Lilian es paraguaya pero lleva casi veinte de sus 44 años en Buenos Aires. Lilian limpia casas de otros y maneja un comedor popular en una villa miseria, la 21-24, donde viven 45.000 personas. Lilian dice que la pandemia fue tremenda: “Cada vez venía más gente al comedor, nunca era suficiente. Estirábamos las raciones como podíamos para tener algunas más”. Pero ahora, dice, la situación no es mucho mejor: “Sin los comedores mucha gente en Argentina se moriría de hambre”, dice, y que está lleno de personas que se alimentan a base de mate y “reviro”, una masa de harina, agua, aceite y sal.
El hambre de fondo va más allá de pandemias y subas eventuales: es, como suele decirse, estructural. El problema decisivo está en cómo se reparten y se usan esos alimentos, la forma en que funciona su producción y su comercio: no para satisfacer las necesidades de la mayoría sino para que sus productores y distribuidores y especuladores ganen más dinero. Se suele decir que la causa del hambre es la pobreza; en realidad, su causa principal es la riqueza –de unos pocos.

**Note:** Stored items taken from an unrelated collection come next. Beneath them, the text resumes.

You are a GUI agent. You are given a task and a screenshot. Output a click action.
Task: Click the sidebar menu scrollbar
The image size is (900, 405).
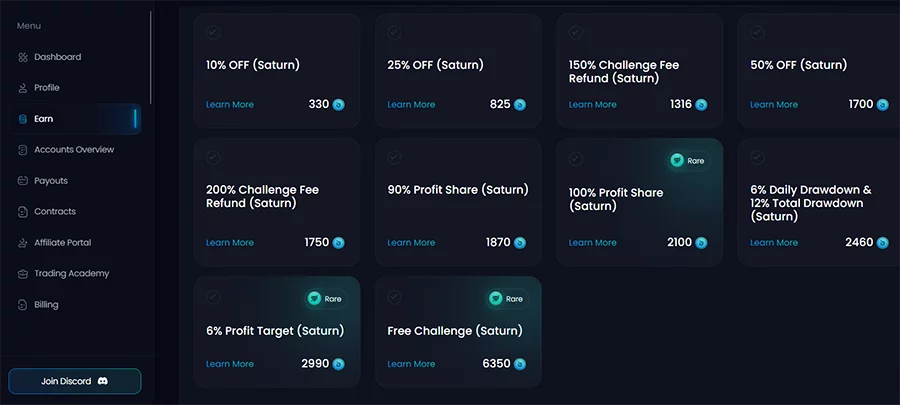tap(151, 57)
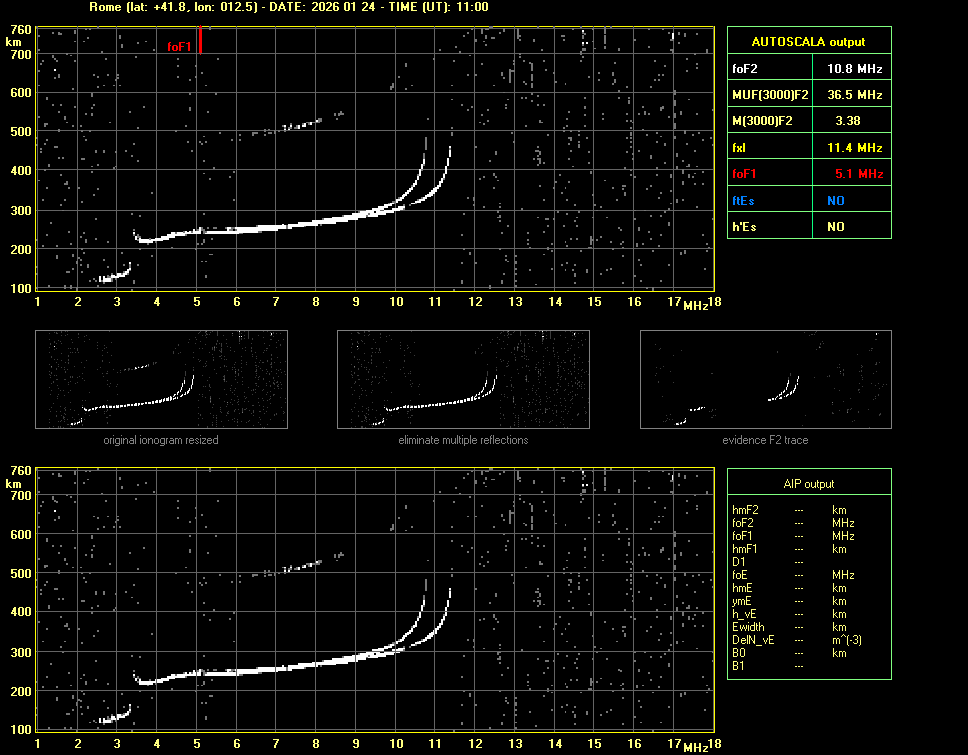Click the red foF1 label in upper plot
The image size is (968, 755).
(179, 46)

Es la concentración de la riqueza alimentaria que muestra con modestia el famoso Dilema de la Vaca. El Dilema es, por supuesto, una simplificación –muy ilustrativa. En síntesis: si un agricultor cosecha diez kilos de cereal se enfrenta a un dilema: puede venderle un kilo cada una a diez familias, y que cada familia se lo coma y satisfaga su apetito. O puede venderle –más fácil y más caro– los diez kilos a un ganadero para que se los coma su vaca, que los transformará en un kilo de carne que el ganadero podrá vender a una o dos familias por mucho más dinero. Así, ese cereal que tantos necesitaban se transforma en carne que pocos pueden pagar; así se priva a quienes lo precisan de un alimento que se usa para proveer a los mercados ricos; así se concentra la riqueza alimentaria.

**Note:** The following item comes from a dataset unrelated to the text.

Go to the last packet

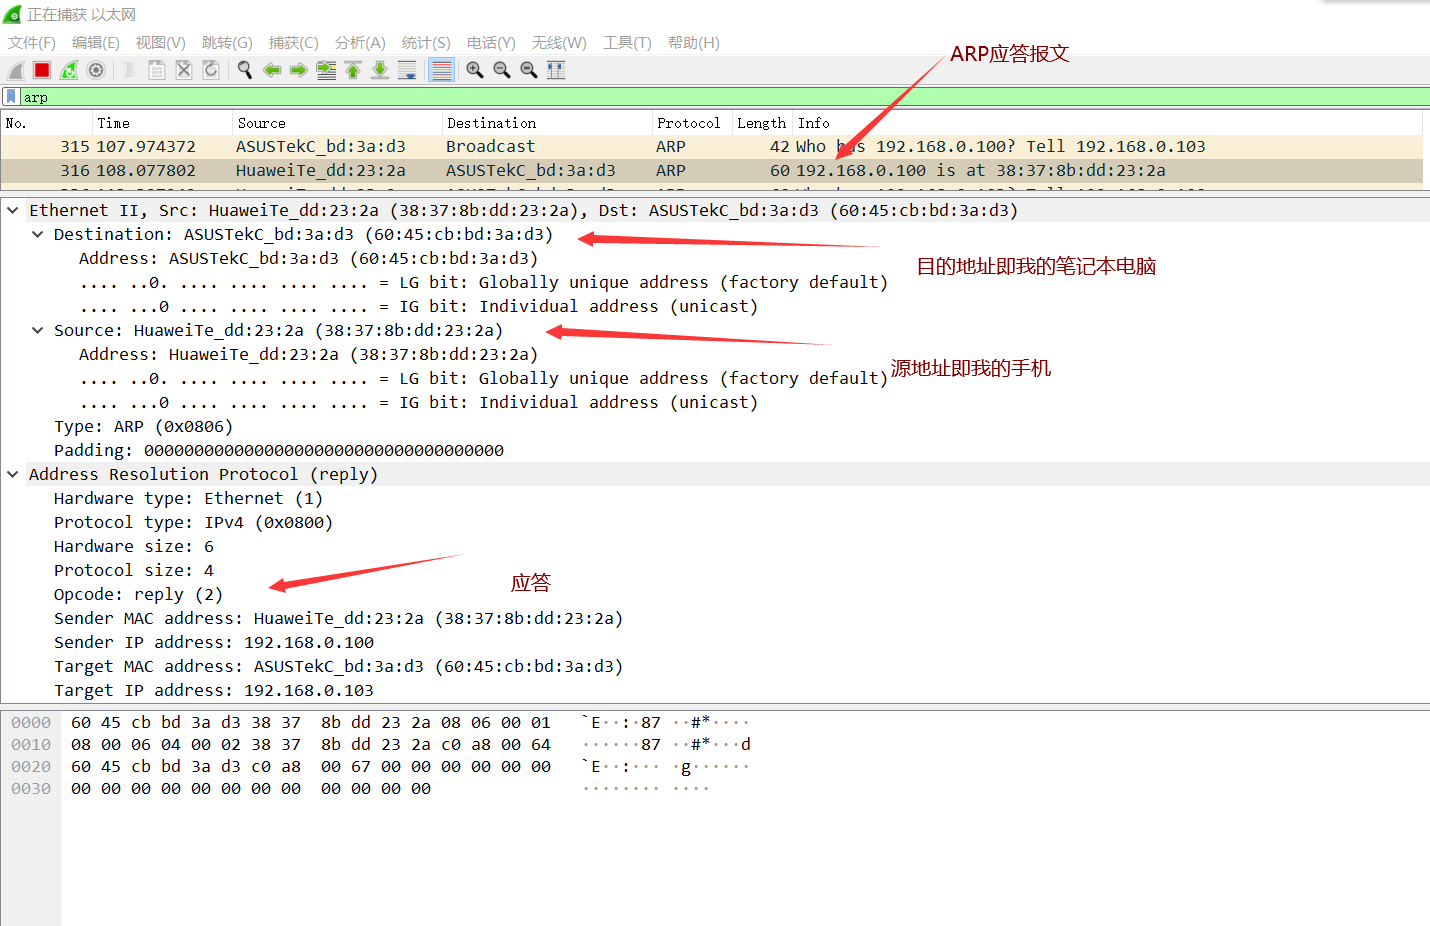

“Aquí sufrimos mucho, no hay trabajo y de comer bien no tenemos, de desayuno me como tortilla con sal, salsita si se puede, y si hay dinero vamos por huevito, que es lo típico que hay aquí y así, dos comidas nada más”, dice Raúl, 28, mexicano de un pueblo de Oaxaca. El pueblo se llama San Simón: tiene cinco mil habitantes, once iglesias y ninguna carnicería.